Directions for this task
Extract the first line through the line containing "Given: Click the name Recep KAYA" from the listing below, exactly as written.

Data section
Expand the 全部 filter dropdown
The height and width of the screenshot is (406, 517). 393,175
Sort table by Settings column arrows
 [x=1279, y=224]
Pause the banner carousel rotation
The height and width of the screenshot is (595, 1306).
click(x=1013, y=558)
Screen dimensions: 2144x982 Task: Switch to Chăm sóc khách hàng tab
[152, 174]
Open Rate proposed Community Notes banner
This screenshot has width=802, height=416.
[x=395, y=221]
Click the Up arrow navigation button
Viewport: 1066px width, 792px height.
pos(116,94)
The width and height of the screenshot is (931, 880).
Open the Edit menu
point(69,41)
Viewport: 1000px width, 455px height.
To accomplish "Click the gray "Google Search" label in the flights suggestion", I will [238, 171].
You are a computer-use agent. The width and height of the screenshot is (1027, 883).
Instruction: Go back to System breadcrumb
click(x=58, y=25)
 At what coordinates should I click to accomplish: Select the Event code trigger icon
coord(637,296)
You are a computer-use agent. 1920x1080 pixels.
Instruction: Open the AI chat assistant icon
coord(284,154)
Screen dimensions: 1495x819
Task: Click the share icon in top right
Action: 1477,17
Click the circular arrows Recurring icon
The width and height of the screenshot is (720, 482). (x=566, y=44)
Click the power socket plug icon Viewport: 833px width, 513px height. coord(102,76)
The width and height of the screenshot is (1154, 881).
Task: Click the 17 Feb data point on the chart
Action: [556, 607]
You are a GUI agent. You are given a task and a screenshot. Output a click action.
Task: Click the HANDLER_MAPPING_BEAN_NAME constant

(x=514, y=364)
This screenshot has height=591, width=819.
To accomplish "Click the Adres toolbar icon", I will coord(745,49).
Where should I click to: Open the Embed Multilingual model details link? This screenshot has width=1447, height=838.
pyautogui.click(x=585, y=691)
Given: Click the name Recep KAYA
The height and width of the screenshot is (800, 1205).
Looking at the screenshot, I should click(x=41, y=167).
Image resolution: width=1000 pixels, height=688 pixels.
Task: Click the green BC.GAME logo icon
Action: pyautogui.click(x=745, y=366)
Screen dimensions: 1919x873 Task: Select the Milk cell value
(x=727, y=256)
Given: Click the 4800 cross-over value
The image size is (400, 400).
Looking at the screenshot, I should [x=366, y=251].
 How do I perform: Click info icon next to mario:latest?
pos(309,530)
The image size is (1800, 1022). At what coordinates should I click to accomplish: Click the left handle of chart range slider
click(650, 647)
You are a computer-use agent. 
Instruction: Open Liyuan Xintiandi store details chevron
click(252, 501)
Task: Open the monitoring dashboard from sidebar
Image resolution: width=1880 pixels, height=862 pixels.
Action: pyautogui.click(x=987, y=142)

Result of this exercise
Expand the 全部 filter dropdown
The height and width of the screenshot is (406, 517). 393,175
Sort table by Settings column arrows
 [x=1279, y=224]
Pause the banner carousel rotation
The height and width of the screenshot is (595, 1306).
click(x=1013, y=558)
Screen dimensions: 2144x982 Task: Switch to Chăm sóc khách hàng tab
[152, 174]
Open Rate proposed Community Notes banner
This screenshot has width=802, height=416.
[x=395, y=221]
Click the Up arrow navigation button
Viewport: 1066px width, 792px height.
pos(116,94)
The width and height of the screenshot is (931, 880).
Open the Edit menu
point(69,41)
Viewport: 1000px width, 455px height.
To accomplish "Click the gray "Google Search" label in the flights suggestion", I will [238, 171].
You are a computer-use agent. The width and height of the screenshot is (1027, 883).
Instruction: Go back to System breadcrumb
click(x=58, y=25)
 At what coordinates should I click to accomplish: Select the Event code trigger icon
coord(637,296)
You are a computer-use agent. 1920x1080 pixels.
Instruction: Open the AI chat assistant icon
coord(284,154)
Screen dimensions: 1495x819
Task: Click the share icon in top right
Action: 1477,17
Click the circular arrows Recurring icon
The width and height of the screenshot is (720, 482). (x=566, y=44)
Click the power socket plug icon Viewport: 833px width, 513px height. coord(102,76)
The width and height of the screenshot is (1154, 881).
Task: Click the 17 Feb data point on the chart
Action: [556, 607]
You are a GUI agent. You are given a task and a screenshot. Output a click action.
Task: Click the HANDLER_MAPPING_BEAN_NAME constant

(x=514, y=364)
This screenshot has height=591, width=819.
To accomplish "Click the Adres toolbar icon", I will coord(745,49).
Where should I click to: Open the Embed Multilingual model details link? This screenshot has width=1447, height=838.
pyautogui.click(x=585, y=691)
Given: Click the name Recep KAYA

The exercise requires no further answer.